Date Krumm played her first French Open more than two decades ago. Indeed little Dinara was toddling around the kindergarten in her native Moscow when Ms Date was testing her mettle in the Parisian dirt.

Date added Krumm to her name after hitching up with the German racing driver Michael Krumm and it was his yen to see her play competitively that led her to return from a 12 year retirement in 2008.

Date Krumm is 40 in four months and I’d like to think that Safina took pity on a veritable grande dame in a grand slam.

There’s no such concept of succour in the house of Rafael Nadal. The king of clay was in all conquering form against the French 18 year old Gianni Mina.

As one of the top junior players in the world you could say Mina is a major with the minors.

He had a bash with the playground’s alpha male instead of revising for his forthcoming Baccalaureat.

The good thing about going up against the four times champion is that he won’t have to worry about missing more revision period.

Beaten 6-2 6-2 6-2 in two hours 22 minutes. It was a lesson.

Sunday 23 May 2010

The Star Gazer

There are times in the Eurostar lounge whenit all seems worthwhile. The tennis world was over in the west of Paris at the French Open and I was on the train back to London.

I walked into the frequent travellers lounge and lo I noticed Ken Loach engaged auteur extraordinaire. I wanted to go up and say something but modesty forbad. Besides what can you say other than liked your films, look forward to seeing the latest.

I declined but he went up in my estimation because the woman he was travelling with loooked about his age. I'm sure that if I were a famous international art house director, I'd be going round with at least my third or fourth wife.

Only because that's what famous film directors are supposed to do. Not because I'm actually fickle.

Having resisted the temptation to go and hail Loach, I caved in when Ronnie Corbett entered. He looked so approachable. Not surprising really since I've been letting him into my sitting room for all my life.

I saw him and he had such a radiant face that I went up to him (and the lady accompanying him) and said something along the lines of sorry to disturb you but for all the hours of fun and laughter - thanks. Don't want to disturb you any more....

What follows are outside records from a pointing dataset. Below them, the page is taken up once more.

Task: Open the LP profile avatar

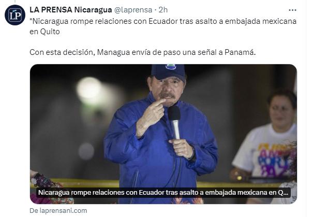Action: (15, 15)
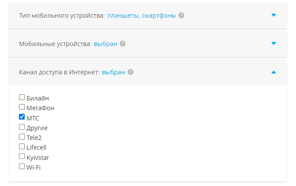The image size is (296, 186).
Task: Expand the Мобильные устройства section arrow
Action: point(273,44)

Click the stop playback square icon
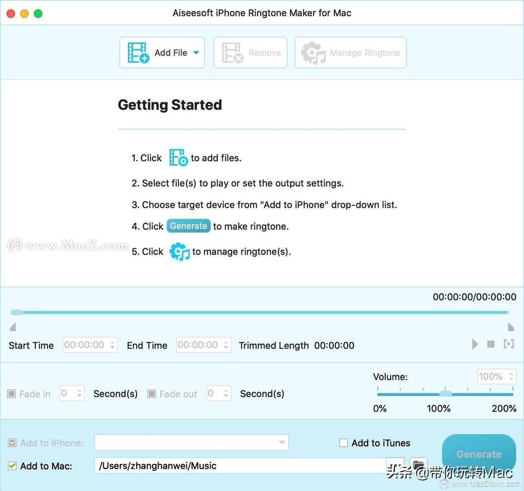[491, 344]

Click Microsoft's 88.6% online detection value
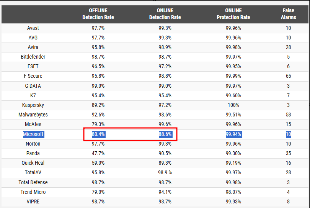[x=165, y=134]
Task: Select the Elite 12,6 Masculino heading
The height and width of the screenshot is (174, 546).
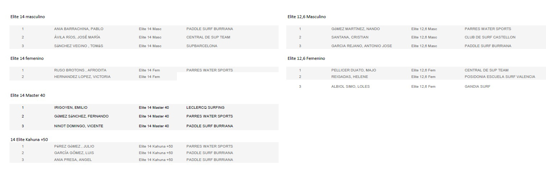Action: click(x=307, y=17)
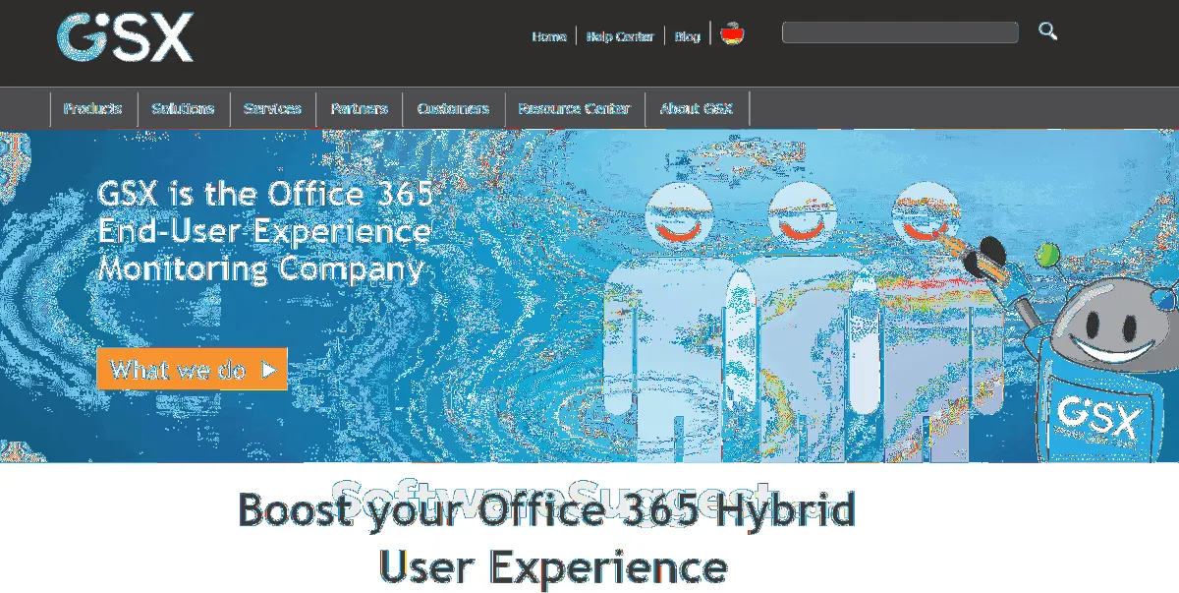This screenshot has height=593, width=1179.
Task: Focus the search input field
Action: point(900,32)
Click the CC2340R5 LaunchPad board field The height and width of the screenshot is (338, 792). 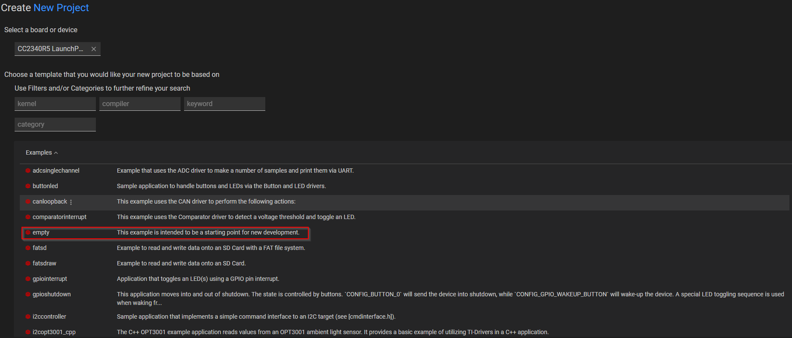51,49
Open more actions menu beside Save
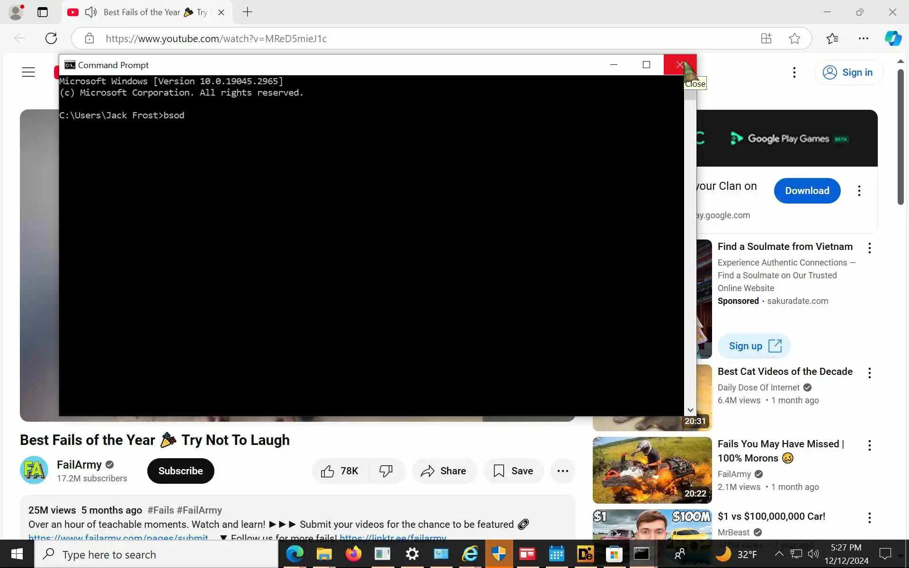Viewport: 909px width, 568px height. click(562, 471)
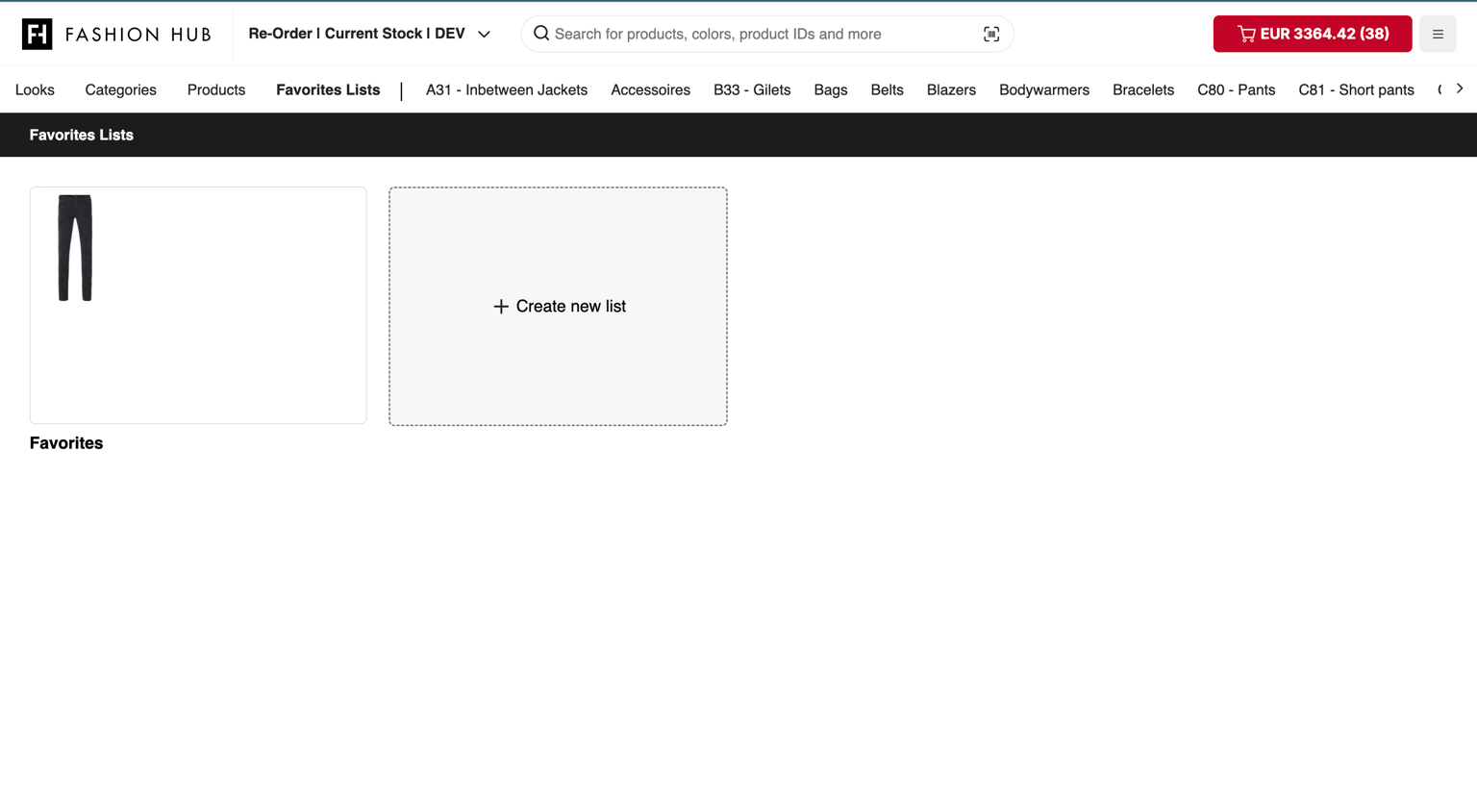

But we got talking and he and the lady asked me what I did and we had a rabbit about journalism and why they were in Paris.

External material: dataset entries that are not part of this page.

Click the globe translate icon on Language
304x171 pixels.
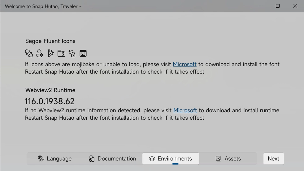click(41, 158)
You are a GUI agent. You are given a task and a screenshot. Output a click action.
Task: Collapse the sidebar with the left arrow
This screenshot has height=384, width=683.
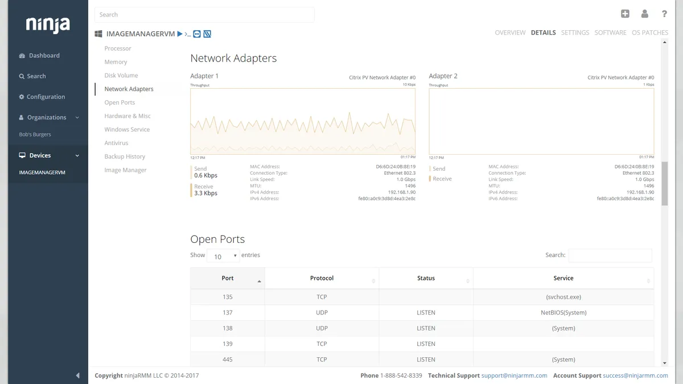point(77,375)
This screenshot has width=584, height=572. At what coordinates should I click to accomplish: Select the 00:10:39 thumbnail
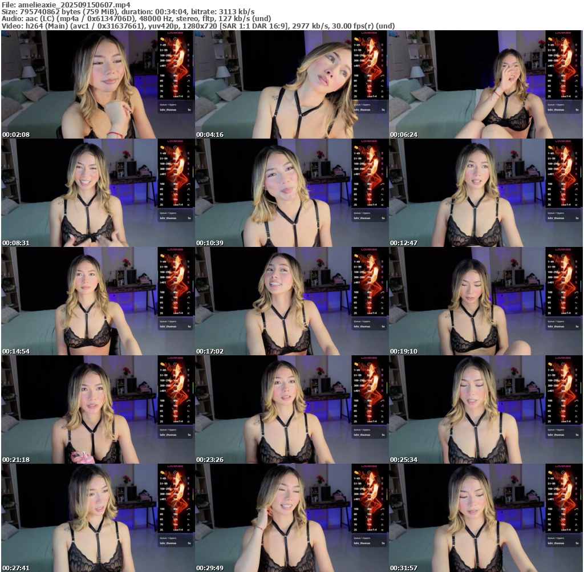click(291, 193)
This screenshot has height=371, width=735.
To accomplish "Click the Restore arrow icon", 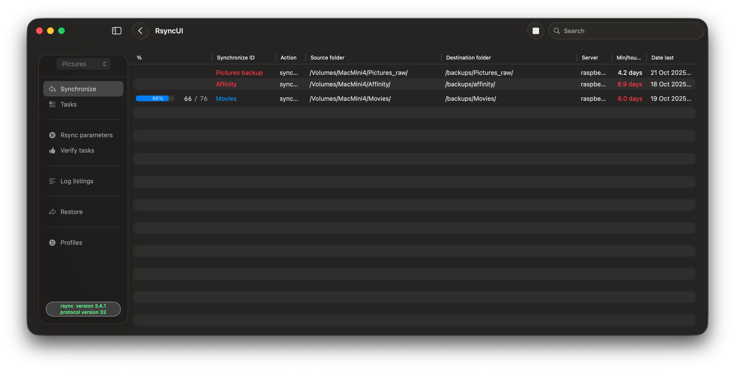I will 52,212.
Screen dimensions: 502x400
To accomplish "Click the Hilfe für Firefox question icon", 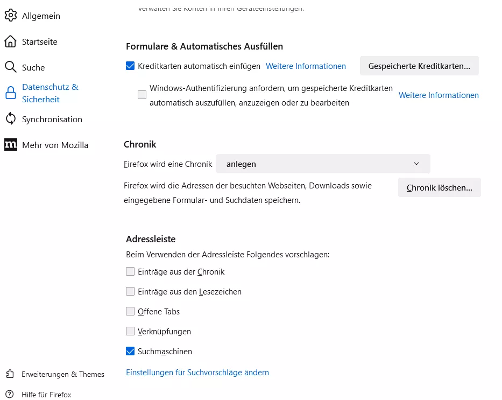I will [x=10, y=395].
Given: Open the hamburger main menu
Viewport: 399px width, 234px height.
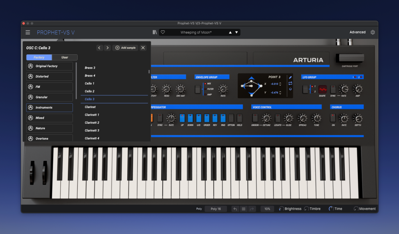Looking at the screenshot, I should pyautogui.click(x=28, y=32).
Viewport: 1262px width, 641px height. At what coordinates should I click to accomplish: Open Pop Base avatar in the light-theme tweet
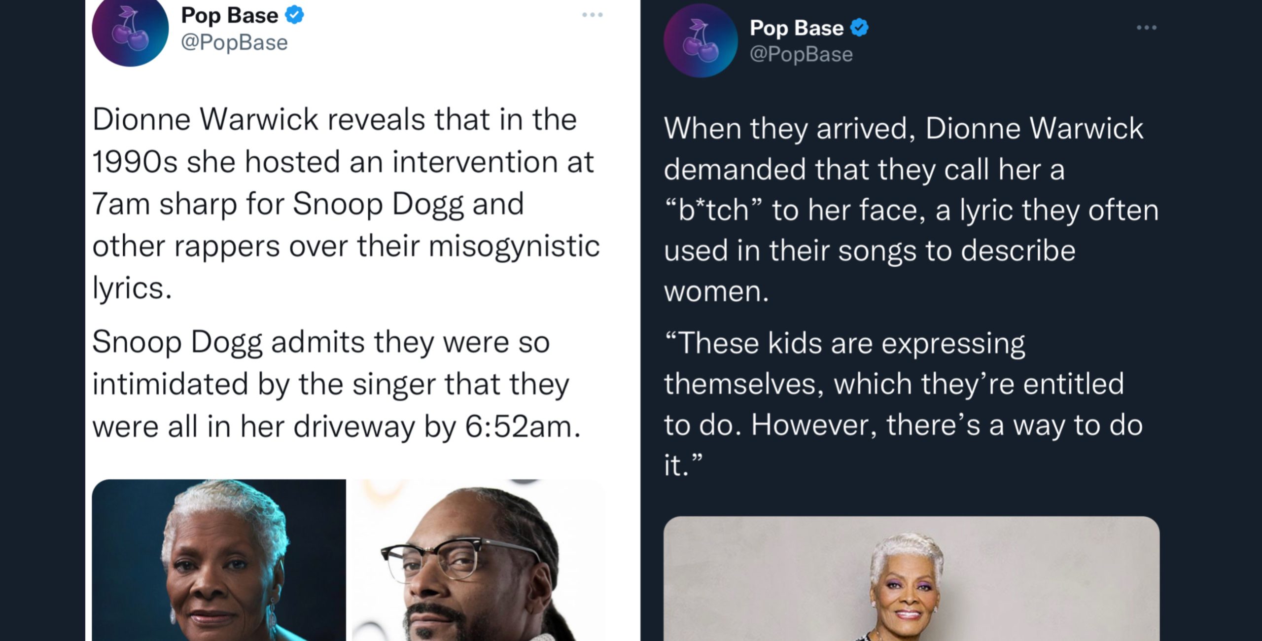pos(130,30)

I got into the office and recounted to my colleagues my brief interactions with the stars. One asked if Ronnie Corbett was really small.

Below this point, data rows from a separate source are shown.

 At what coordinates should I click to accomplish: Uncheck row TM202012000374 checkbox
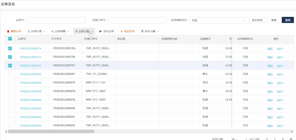10,49
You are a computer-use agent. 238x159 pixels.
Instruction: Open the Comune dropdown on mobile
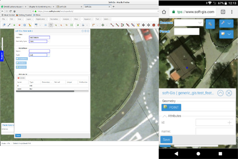(x=188, y=23)
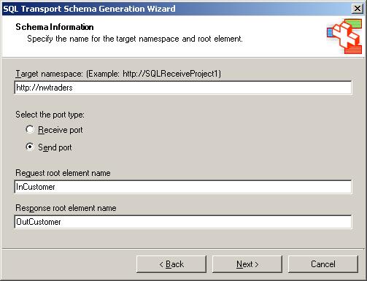367x281 pixels.
Task: Choose the Send port radio option
Action: [x=30, y=147]
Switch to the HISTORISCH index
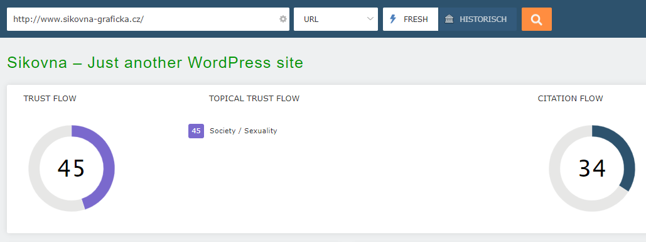The height and width of the screenshot is (242, 646). click(x=478, y=19)
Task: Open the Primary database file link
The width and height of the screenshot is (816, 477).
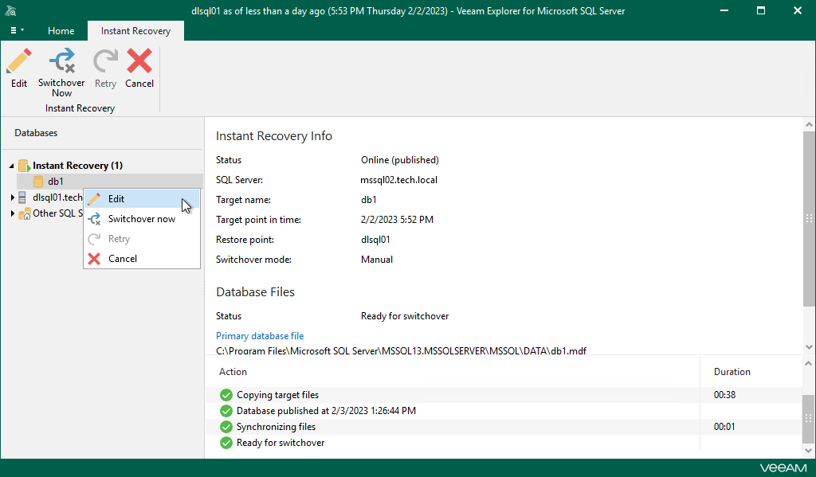Action: click(x=260, y=335)
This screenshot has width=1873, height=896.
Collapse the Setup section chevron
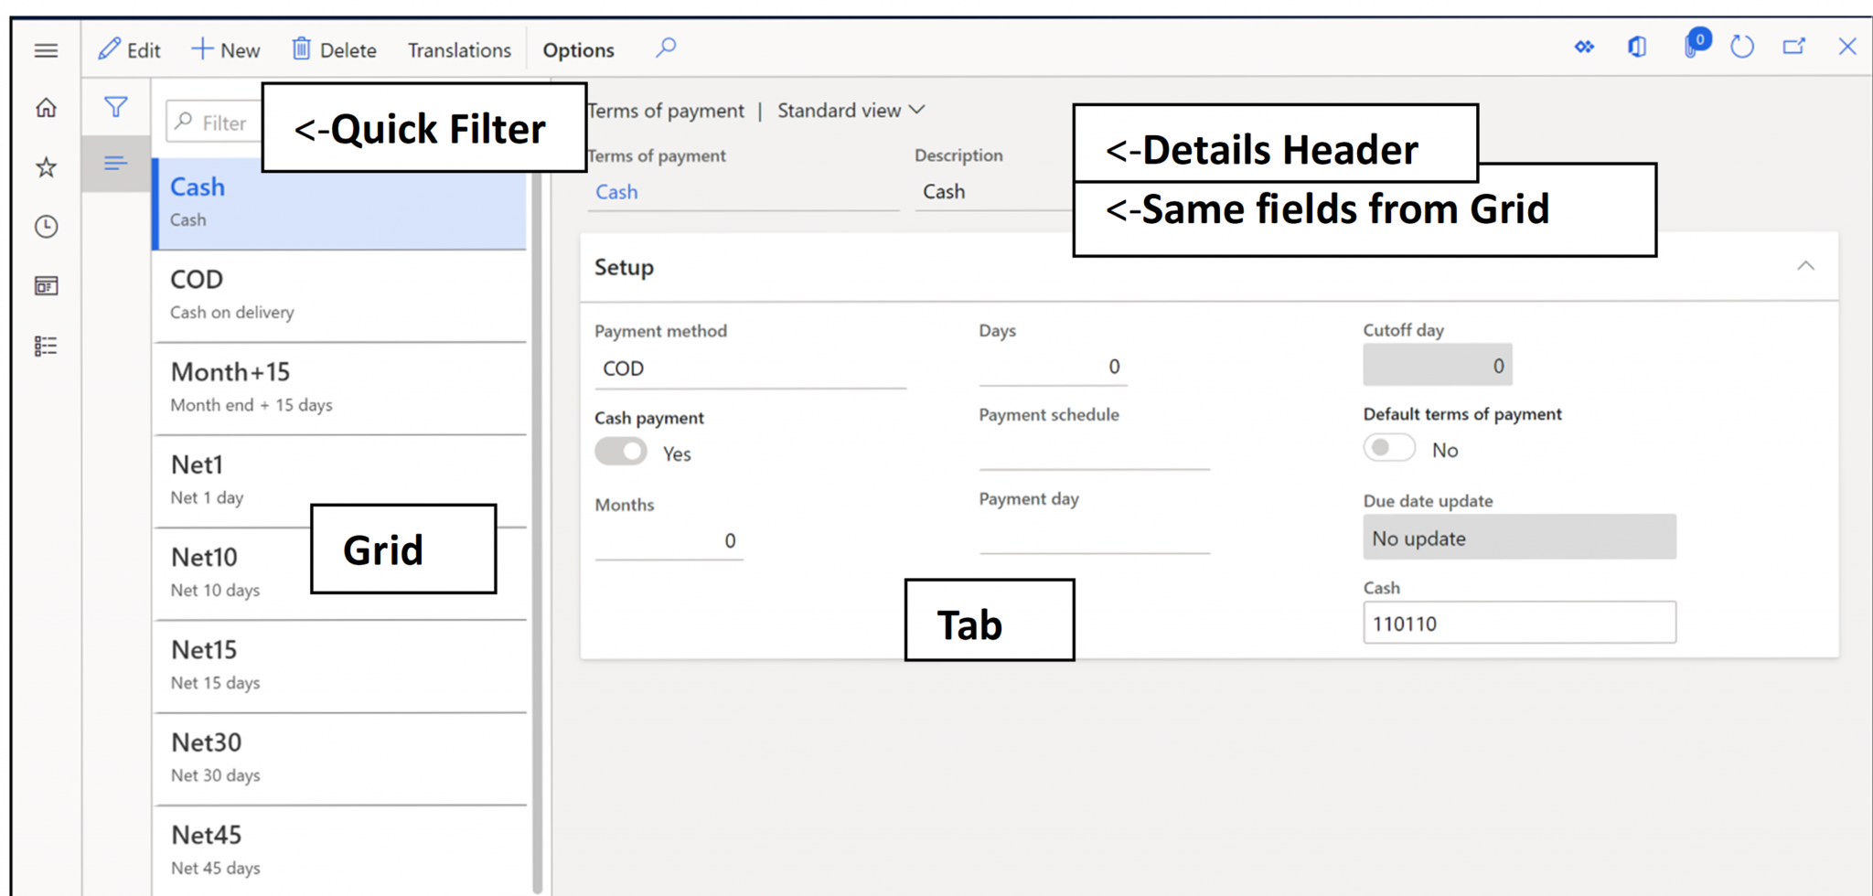click(x=1806, y=266)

I said he is shorter than me but I felt as if I was looking up to someone.

And of course I was. His brand of humour had put him right up there.

Tuesday 27 April 2010

The Day Out

It is a rite of passage. Madame Tussauds and the attendant excitement. The middle child was so excited she didn't sleep properly and spent the day trip in a state of dozy contentment holding my hand at every possible opportunity with the exception of the hamburgers and chips at Soho House.

The eldest child who took full credit for the idea was just joyous. Seeing Johnny Depp and some bloke from High School Musical sent her off in screeching delight. And she was a voracious poser next to the wax works.

What I liked was the middle one sitting right next to Aundrey Hepburn and looking as gamine.

The eldest seemed freaked at the waxwork, claiming the leg was moving.

My bank account certainly moved. Entry and pictures of offspring with various stars sent it downwards. But the pleasure.

Without measure.

Sunday 25 April 2010

The Air Chaos

I don't particularly like airplanes, so travelling between Paris and London by train seems a perfect fit. But it's been sticky on the trains of late as the volcanic ash in the skies forces the air lot down to the ground and onto the train. I was asked a few times if I had suffered any problems because there were stories on British TV of horrific queues.

Well I suffered. We had a baggage scare at the Gare du Nord. An unattended item and the terminus was evacuated. That was terrible. Well that's what I thought until I saw the ashen faces of the international stranded.

Friday 9 April 2010

The Missing

What could be worse than going missing from your own blog? Writing another blog and not cross referring it. That is what I've been guilty of. While in Angola for the radio station I wrote a blog about travelling around the country. And my what a journey it was.